MP cria força-tarefa para analisar material do caso Cão Orelha

O MPSC (Ministério Público de Santa Catarina) anunciou, nesta terça-feira (3), a criação de um grupo de trabalho técnico para auxiliar as Promotorias de Justiça na análise de novos materiais referentes ao caso do Cão Orelha.

Nesta etapa da investigação, mais de mil horas de vídeos, dados de celulares apreendidos e outros elementos probatórios serão examinados.

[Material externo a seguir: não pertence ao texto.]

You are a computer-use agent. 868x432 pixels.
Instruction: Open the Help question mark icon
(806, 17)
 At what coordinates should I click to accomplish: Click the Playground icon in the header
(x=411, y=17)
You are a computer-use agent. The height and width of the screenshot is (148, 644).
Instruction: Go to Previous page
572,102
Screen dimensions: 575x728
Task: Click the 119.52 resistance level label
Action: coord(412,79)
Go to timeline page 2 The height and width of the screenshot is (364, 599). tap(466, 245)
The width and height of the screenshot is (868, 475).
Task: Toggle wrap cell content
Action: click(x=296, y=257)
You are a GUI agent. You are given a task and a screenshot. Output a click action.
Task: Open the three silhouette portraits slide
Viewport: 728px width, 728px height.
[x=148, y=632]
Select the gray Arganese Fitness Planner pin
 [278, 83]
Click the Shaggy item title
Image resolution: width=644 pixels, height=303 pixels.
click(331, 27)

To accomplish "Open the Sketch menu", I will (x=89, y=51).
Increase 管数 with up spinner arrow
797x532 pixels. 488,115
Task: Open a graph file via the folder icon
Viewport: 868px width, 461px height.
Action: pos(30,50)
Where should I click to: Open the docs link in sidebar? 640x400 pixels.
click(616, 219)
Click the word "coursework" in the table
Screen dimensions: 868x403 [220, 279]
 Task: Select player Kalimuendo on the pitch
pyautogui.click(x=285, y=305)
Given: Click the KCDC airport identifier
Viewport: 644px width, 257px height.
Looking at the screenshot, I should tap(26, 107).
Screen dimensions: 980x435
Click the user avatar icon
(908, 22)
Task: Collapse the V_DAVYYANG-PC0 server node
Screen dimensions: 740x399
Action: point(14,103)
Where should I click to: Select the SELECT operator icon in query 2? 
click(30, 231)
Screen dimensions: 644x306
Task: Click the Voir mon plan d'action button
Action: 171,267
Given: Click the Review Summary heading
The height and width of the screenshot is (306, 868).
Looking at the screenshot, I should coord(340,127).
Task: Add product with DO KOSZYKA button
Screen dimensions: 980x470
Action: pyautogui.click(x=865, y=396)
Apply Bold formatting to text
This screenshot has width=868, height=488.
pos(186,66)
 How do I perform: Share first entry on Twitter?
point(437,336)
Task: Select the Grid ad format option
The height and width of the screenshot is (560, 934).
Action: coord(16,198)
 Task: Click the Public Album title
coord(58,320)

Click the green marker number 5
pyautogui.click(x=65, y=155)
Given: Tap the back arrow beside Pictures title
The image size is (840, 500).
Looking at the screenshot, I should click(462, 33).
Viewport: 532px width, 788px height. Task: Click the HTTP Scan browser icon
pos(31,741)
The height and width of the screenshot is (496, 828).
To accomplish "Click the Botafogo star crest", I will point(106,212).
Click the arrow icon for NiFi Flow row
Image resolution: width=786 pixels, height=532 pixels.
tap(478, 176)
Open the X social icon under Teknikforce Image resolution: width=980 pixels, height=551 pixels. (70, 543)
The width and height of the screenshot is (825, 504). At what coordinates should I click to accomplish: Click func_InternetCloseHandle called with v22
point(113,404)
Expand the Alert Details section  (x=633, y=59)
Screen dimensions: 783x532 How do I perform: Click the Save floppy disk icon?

As investigações estão sob a responsabilidade da 10ª e da 2ª Promotorias do estado.

O Cão Orelha, um animal comunitário, é suspeito de ter sido morto por maus-tratos em 4 de janeiro, na Praia Brava, em Florianópolis (SC).

O novo material foi obtido a partir de diligências solicitadas à Polícia Civil, incluindo a exumação do corpo do animal. A polícia não apenas atendeu às solicitações, mas também realizou 15 diligências complementares, somando um total de 50 novas ações no caso.

Devido à grande quantidade de material, um grupo de técnicos foi designado para apoiar as Promotorias.

A Justiça estabeleceu um prazo de 30 dias para que os responsáveis pela investigação concluam essa fase.

A exumação e as diligências complementares foram requisitadas pelo Ministério Público de Santa Catarina para aprofundar a apuração sobre a morte do animal.

Tanto a Polícia Civil de Santa Catarina quanto o Ministério Público não comentaram sobre os resultados das análises, e o caso tramita sob sigilo.

Adolescentes são considerados os principais suspeitos da agressão fatal, o que faz com que o processo seja regido pelo ECA (Estatuto da Criança e do Adolescente). A Polícia Civil já pediu à Justiça a internação de um dos jovens, uma medida equivalente à prisão no sistema adulto.